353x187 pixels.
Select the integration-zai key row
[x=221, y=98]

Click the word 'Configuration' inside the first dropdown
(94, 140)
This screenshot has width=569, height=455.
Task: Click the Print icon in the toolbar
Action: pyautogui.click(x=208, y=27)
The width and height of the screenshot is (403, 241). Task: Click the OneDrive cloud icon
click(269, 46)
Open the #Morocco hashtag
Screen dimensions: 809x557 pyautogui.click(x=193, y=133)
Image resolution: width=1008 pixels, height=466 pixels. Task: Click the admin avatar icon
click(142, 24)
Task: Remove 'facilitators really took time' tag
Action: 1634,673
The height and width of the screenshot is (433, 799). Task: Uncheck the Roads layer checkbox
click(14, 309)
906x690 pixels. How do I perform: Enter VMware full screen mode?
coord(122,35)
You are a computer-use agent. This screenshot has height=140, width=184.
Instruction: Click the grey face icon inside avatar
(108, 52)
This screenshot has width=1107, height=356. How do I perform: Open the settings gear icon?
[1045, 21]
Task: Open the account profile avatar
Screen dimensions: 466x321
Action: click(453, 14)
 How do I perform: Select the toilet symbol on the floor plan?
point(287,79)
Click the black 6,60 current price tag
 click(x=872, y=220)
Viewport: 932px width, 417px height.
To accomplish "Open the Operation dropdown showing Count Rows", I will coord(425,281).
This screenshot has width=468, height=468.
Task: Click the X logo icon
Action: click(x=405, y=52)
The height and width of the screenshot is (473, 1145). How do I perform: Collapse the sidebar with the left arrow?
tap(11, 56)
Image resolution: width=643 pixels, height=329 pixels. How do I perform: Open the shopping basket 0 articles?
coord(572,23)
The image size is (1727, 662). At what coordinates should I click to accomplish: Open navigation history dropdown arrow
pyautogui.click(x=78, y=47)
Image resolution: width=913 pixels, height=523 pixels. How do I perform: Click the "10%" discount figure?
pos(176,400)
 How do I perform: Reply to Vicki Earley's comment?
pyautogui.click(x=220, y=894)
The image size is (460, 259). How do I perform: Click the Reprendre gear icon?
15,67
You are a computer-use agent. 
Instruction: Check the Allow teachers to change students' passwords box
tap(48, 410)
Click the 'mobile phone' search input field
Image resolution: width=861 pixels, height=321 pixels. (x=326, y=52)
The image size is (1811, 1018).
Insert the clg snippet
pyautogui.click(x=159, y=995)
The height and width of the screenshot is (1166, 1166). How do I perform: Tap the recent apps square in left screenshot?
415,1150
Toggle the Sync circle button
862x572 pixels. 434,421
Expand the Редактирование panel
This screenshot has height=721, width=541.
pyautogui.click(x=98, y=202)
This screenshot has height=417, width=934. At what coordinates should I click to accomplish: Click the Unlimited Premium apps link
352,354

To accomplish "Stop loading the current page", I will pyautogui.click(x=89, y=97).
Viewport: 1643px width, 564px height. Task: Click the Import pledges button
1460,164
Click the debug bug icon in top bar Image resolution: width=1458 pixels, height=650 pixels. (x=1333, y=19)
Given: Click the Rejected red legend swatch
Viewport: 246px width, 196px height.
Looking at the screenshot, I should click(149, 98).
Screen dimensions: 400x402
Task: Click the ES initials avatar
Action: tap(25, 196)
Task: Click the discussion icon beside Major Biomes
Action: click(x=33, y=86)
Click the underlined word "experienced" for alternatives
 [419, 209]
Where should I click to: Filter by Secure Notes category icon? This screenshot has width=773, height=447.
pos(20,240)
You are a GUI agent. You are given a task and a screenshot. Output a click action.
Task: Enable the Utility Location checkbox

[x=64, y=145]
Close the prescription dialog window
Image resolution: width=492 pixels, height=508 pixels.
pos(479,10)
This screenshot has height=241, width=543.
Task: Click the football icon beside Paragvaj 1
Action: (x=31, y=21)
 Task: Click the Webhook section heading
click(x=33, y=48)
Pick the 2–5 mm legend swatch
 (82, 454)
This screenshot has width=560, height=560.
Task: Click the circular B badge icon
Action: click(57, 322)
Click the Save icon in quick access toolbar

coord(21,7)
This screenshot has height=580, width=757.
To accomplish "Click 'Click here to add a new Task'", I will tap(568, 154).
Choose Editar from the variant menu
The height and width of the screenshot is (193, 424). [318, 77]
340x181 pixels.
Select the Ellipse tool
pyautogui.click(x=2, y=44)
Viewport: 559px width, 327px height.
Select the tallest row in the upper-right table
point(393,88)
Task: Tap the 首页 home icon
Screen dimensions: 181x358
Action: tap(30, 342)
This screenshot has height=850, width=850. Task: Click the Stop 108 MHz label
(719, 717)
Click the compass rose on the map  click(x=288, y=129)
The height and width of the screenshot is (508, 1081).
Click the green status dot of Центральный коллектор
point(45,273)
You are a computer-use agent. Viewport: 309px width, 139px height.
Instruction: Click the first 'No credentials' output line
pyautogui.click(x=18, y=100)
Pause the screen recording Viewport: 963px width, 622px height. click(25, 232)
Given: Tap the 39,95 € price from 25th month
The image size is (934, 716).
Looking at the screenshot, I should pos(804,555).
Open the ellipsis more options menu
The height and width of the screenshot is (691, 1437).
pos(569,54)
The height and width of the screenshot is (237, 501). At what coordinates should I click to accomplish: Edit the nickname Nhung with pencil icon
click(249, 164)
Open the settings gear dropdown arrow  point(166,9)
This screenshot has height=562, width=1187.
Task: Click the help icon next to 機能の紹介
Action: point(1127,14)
==========
Exactly as written above, copy every line.

353x187 pixels.
Select the integration-zai key row
[x=221, y=98]

Click the word 'Configuration' inside the first dropdown
(94, 140)
This screenshot has width=569, height=455.
Task: Click the Print icon in the toolbar
Action: pyautogui.click(x=208, y=27)
The width and height of the screenshot is (403, 241). Task: Click the OneDrive cloud icon
click(269, 46)
Open the #Morocco hashtag
Screen dimensions: 809x557 pyautogui.click(x=193, y=133)
Image resolution: width=1008 pixels, height=466 pixels. Task: Click the admin avatar icon
click(142, 24)
Task: Remove 'facilitators really took time' tag
Action: 1634,673
The height and width of the screenshot is (433, 799). Task: Uncheck the Roads layer checkbox
click(14, 309)
906x690 pixels. How do I perform: Enter VMware full screen mode?
coord(122,35)
You are a computer-use agent. This screenshot has height=140, width=184.
Instruction: Click the grey face icon inside avatar
(108, 52)
This screenshot has width=1107, height=356. How do I perform: Open the settings gear icon?
[1045, 21]
Task: Open the account profile avatar
Screen dimensions: 466x321
Action: click(453, 14)
 How do I perform: Select the toilet symbol on the floor plan?
point(287,79)
Click the black 6,60 current price tag
 click(x=872, y=220)
Viewport: 932px width, 417px height.
To accomplish "Open the Operation dropdown showing Count Rows", I will coord(425,281).
This screenshot has width=468, height=468.
Task: Click the X logo icon
Action: click(x=405, y=52)
The height and width of the screenshot is (473, 1145). How do I perform: Collapse the sidebar with the left arrow?
tap(11, 56)
Image resolution: width=643 pixels, height=329 pixels. How do I perform: Open the shopping basket 0 articles?
coord(572,23)
The image size is (1727, 662). At what coordinates should I click to accomplish: Open navigation history dropdown arrow
pyautogui.click(x=78, y=47)
Image resolution: width=913 pixels, height=523 pixels. How do I perform: Click the "10%" discount figure?
pos(176,400)
 How do I perform: Reply to Vicki Earley's comment?
pyautogui.click(x=220, y=894)
The image size is (460, 259). How do I perform: Click the Reprendre gear icon?
15,67
You are a computer-use agent. 
Instruction: Check the Allow teachers to change students' passwords box
tap(48, 410)
Click the 'mobile phone' search input field
Image resolution: width=861 pixels, height=321 pixels. (x=326, y=52)
The image size is (1811, 1018).
Insert the clg snippet
pyautogui.click(x=159, y=995)
The height and width of the screenshot is (1166, 1166). How do I perform: Tap the recent apps square in left screenshot?
415,1150
Toggle the Sync circle button
862x572 pixels. 434,421
Expand the Редактирование panel
This screenshot has height=721, width=541.
pyautogui.click(x=98, y=202)
This screenshot has height=417, width=934. At what coordinates should I click to accomplish: Click the Unlimited Premium apps link
352,354

To accomplish "Stop loading the current page", I will pyautogui.click(x=89, y=97).
Viewport: 1643px width, 564px height. Task: Click the Import pledges button
1460,164
Click the debug bug icon in top bar Image resolution: width=1458 pixels, height=650 pixels. (x=1333, y=19)
Given: Click the Rejected red legend swatch
Viewport: 246px width, 196px height.
Looking at the screenshot, I should click(149, 98).
Screen dimensions: 400x402
Task: Click the ES initials avatar
Action: tap(25, 196)
Task: Click the discussion icon beside Major Biomes
Action: click(x=33, y=86)
Click the underlined word "experienced" for alternatives
 [419, 209]
Where should I click to: Filter by Secure Notes category icon? This screenshot has width=773, height=447.
pos(20,240)
You are a GUI agent. You are given a task and a screenshot. Output a click action.
Task: Enable the Utility Location checkbox

[x=64, y=145]
Close the prescription dialog window
Image resolution: width=492 pixels, height=508 pixels.
pos(479,10)
This screenshot has height=241, width=543.
Task: Click the football icon beside Paragvaj 1
Action: (x=31, y=21)
 Task: Click the Webhook section heading
click(x=33, y=48)
Pick the 2–5 mm legend swatch
 (82, 454)
This screenshot has width=560, height=560.
Task: Click the circular B badge icon
Action: click(57, 322)
Click the Save icon in quick access toolbar

coord(21,7)
This screenshot has height=580, width=757.
To accomplish "Click 'Click here to add a new Task'", I will tap(568, 154).
Choose Editar from the variant menu
The height and width of the screenshot is (193, 424). [318, 77]
340x181 pixels.
Select the Ellipse tool
pyautogui.click(x=2, y=44)
Viewport: 559px width, 327px height.
Select the tallest row in the upper-right table
point(393,88)
Task: Tap the 首页 home icon
Screen dimensions: 181x358
Action: tap(30, 342)
This screenshot has height=850, width=850. Task: Click the Stop 108 MHz label
(719, 717)
Click the compass rose on the map  click(x=288, y=129)
The height and width of the screenshot is (508, 1081).
Click the green status dot of Центральный коллектор
point(45,273)
You are a computer-use agent. Viewport: 309px width, 139px height.
Instruction: Click the first 'No credentials' output line
pyautogui.click(x=18, y=100)
Pause the screen recording Viewport: 963px width, 622px height. click(25, 232)
Given: Tap the 39,95 € price from 25th month
The image size is (934, 716).
Looking at the screenshot, I should pos(804,555).
Open the ellipsis more options menu
The height and width of the screenshot is (691, 1437).
pos(569,54)
The height and width of the screenshot is (237, 501). At what coordinates should I click to accomplish: Edit the nickname Nhung with pencil icon
click(249, 164)
Open the settings gear dropdown arrow  point(166,9)
This screenshot has height=562, width=1187.
Task: Click the help icon next to 機能の紹介
Action: point(1127,14)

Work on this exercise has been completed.